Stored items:
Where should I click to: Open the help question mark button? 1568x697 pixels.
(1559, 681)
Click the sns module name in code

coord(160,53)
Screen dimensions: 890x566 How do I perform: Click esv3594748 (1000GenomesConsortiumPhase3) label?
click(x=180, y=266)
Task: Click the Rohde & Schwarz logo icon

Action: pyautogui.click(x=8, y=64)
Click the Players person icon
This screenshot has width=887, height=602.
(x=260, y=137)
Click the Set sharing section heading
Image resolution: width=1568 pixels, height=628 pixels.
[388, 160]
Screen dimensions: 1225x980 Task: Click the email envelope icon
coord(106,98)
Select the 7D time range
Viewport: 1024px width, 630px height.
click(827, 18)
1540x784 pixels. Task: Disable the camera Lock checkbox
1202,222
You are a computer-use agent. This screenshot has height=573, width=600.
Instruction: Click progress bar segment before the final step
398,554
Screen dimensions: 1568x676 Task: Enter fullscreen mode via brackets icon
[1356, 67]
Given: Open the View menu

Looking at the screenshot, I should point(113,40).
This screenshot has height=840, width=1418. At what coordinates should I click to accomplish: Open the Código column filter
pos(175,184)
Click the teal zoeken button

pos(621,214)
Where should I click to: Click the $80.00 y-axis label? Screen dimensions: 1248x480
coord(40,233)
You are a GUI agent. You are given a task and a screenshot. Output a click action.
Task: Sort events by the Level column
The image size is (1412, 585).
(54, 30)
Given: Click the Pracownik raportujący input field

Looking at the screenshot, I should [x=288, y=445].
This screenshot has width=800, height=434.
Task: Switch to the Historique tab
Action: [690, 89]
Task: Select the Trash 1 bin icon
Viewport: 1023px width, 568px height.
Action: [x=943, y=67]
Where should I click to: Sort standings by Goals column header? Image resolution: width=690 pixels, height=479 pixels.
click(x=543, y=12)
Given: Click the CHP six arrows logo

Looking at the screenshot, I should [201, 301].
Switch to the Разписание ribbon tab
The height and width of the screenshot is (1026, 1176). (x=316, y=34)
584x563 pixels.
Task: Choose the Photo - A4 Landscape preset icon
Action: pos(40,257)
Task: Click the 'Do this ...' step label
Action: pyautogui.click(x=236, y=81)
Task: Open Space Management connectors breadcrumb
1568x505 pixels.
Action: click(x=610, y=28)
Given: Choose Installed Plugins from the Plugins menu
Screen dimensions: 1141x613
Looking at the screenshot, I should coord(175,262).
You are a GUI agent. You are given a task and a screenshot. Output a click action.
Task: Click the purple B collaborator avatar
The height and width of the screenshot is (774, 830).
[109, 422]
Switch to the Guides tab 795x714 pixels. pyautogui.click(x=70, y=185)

→ Exercise instructions
Could you copy out the data in full, exactly as it is written?

→ Answer box
Where should I click to: Open the help question mark button? 1568x697 pixels.
(1559, 681)
Click the sns module name in code

coord(160,53)
Screen dimensions: 890x566 How do I perform: Click esv3594748 (1000GenomesConsortiumPhase3) label?
click(x=180, y=266)
Task: Click the Rohde & Schwarz logo icon

Action: pyautogui.click(x=8, y=64)
Click the Players person icon
This screenshot has width=887, height=602.
(x=260, y=137)
Click the Set sharing section heading
Image resolution: width=1568 pixels, height=628 pixels.
[388, 160]
Screen dimensions: 1225x980 Task: Click the email envelope icon
coord(106,98)
Select the 7D time range
Viewport: 1024px width, 630px height.
click(827, 18)
1540x784 pixels. Task: Disable the camera Lock checkbox
1202,222
You are a computer-use agent. This screenshot has height=573, width=600.
Instruction: Click progress bar segment before the final step
398,554
Screen dimensions: 1568x676 Task: Enter fullscreen mode via brackets icon
[1356, 67]
Given: Open the View menu

Looking at the screenshot, I should point(113,40).
This screenshot has height=840, width=1418. At what coordinates should I click to accomplish: Open the Código column filter
pos(175,184)
Click the teal zoeken button

pos(621,214)
Where should I click to: Click the $80.00 y-axis label? Screen dimensions: 1248x480
coord(40,233)
You are a GUI agent. You are given a task and a screenshot. Output a click action.
Task: Sort events by the Level column
The image size is (1412, 585).
(54, 30)
Given: Click the Pracownik raportujący input field

Looking at the screenshot, I should [x=288, y=445].
This screenshot has width=800, height=434.
Task: Switch to the Historique tab
Action: [690, 89]
Task: Select the Trash 1 bin icon
Viewport: 1023px width, 568px height.
Action: [x=943, y=67]
Where should I click to: Sort standings by Goals column header? Image resolution: width=690 pixels, height=479 pixels.
click(x=543, y=12)
Given: Click the CHP six arrows logo

Looking at the screenshot, I should [201, 301].
Switch to the Разписание ribbon tab
The height and width of the screenshot is (1026, 1176). (x=316, y=34)
584x563 pixels.
Task: Choose the Photo - A4 Landscape preset icon
Action: pos(40,257)
Task: Click the 'Do this ...' step label
Action: pyautogui.click(x=236, y=81)
Task: Open Space Management connectors breadcrumb
1568x505 pixels.
Action: click(x=610, y=28)
Given: Choose Installed Plugins from the Plugins menu
Screen dimensions: 1141x613
Looking at the screenshot, I should coord(175,262).
You are a GUI agent. You are given a task and a screenshot. Output a click action.
Task: Click the purple B collaborator avatar
The height and width of the screenshot is (774, 830).
[109, 422]
Switch to the Guides tab 795x714 pixels. pyautogui.click(x=70, y=185)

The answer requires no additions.